(Saved data entries)
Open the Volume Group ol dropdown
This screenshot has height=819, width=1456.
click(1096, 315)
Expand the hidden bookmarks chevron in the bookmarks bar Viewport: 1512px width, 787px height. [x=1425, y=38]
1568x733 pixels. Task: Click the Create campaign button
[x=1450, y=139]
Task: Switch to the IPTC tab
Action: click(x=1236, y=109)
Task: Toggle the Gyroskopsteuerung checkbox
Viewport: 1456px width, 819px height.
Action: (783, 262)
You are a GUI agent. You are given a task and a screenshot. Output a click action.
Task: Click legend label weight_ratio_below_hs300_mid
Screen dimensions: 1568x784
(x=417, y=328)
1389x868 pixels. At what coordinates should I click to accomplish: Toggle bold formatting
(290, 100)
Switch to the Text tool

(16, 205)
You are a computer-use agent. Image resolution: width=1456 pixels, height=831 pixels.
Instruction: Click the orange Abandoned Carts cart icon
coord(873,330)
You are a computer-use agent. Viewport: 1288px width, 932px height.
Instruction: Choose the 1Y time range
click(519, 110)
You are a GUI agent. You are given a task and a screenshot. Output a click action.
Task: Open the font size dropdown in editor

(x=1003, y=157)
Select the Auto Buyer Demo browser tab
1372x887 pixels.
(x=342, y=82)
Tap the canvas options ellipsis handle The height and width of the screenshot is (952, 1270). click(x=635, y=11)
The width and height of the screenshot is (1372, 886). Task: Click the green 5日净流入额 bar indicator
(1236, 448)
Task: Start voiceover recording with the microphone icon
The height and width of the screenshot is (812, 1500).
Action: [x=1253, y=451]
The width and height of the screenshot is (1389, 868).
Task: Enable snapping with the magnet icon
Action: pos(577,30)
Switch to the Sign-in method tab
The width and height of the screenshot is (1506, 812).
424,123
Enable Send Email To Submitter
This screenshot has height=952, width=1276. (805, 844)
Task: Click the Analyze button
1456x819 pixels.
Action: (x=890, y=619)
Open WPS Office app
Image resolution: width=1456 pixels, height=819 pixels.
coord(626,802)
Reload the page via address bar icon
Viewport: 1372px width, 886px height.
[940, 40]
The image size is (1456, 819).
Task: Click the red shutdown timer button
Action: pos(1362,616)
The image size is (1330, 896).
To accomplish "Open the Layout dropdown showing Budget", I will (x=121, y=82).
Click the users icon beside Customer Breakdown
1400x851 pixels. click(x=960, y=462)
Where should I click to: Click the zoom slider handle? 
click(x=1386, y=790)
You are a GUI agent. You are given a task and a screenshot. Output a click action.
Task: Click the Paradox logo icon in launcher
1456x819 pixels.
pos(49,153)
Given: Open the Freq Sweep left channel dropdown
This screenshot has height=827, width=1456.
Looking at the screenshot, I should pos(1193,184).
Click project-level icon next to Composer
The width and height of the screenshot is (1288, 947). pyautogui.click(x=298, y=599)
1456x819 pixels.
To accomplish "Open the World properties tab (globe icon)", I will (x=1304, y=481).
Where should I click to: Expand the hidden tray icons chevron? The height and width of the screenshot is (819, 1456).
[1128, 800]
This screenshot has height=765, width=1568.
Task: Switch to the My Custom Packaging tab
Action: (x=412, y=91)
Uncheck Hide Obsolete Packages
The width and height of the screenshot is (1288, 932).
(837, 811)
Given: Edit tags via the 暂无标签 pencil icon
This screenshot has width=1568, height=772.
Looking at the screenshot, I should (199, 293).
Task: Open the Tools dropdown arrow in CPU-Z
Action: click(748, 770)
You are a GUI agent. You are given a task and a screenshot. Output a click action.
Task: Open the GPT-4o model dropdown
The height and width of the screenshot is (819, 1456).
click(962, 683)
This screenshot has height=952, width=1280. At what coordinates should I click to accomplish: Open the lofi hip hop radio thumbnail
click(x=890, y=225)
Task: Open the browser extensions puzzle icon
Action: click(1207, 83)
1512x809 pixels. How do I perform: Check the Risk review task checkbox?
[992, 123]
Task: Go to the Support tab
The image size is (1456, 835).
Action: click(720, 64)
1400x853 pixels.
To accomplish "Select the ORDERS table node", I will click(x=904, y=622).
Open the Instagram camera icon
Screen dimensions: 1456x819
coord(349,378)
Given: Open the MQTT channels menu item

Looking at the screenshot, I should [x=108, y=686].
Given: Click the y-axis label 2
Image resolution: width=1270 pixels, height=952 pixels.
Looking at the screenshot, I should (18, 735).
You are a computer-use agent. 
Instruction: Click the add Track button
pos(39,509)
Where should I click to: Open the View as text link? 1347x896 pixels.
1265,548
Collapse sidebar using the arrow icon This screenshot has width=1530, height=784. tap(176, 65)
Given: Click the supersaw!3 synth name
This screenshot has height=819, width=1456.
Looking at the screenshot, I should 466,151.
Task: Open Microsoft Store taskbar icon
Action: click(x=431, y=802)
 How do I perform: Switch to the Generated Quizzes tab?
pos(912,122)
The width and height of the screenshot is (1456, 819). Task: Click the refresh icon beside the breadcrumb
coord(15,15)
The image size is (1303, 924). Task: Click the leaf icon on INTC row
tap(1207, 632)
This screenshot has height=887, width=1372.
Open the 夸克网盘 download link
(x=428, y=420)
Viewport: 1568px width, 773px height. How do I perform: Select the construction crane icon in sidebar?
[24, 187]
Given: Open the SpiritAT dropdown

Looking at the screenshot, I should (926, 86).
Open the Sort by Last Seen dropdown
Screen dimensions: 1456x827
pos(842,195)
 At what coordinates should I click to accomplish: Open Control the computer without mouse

## Task requirements
The line containing "The width and height of the screenshot is (1456, 819)." and every line after it, through the end of the records above: output exactly those, and nothing else.

## Result for this exercise
The width and height of the screenshot is (1456, 819). Task: Click the refresh icon beside the breadcrumb
coord(15,15)
The image size is (1303, 924). Task: Click the leaf icon on INTC row
tap(1207, 632)
This screenshot has height=887, width=1372.
Open the 夸克网盘 download link
(x=428, y=420)
Viewport: 1568px width, 773px height. How do I perform: Select the construction crane icon in sidebar?
[24, 187]
Given: Open the SpiritAT dropdown

Looking at the screenshot, I should (926, 86).
Open the Sort by Last Seen dropdown
Screen dimensions: 1456x827
pos(842,195)
 At what coordinates should I click to accomplish: Open Control the computer without mouse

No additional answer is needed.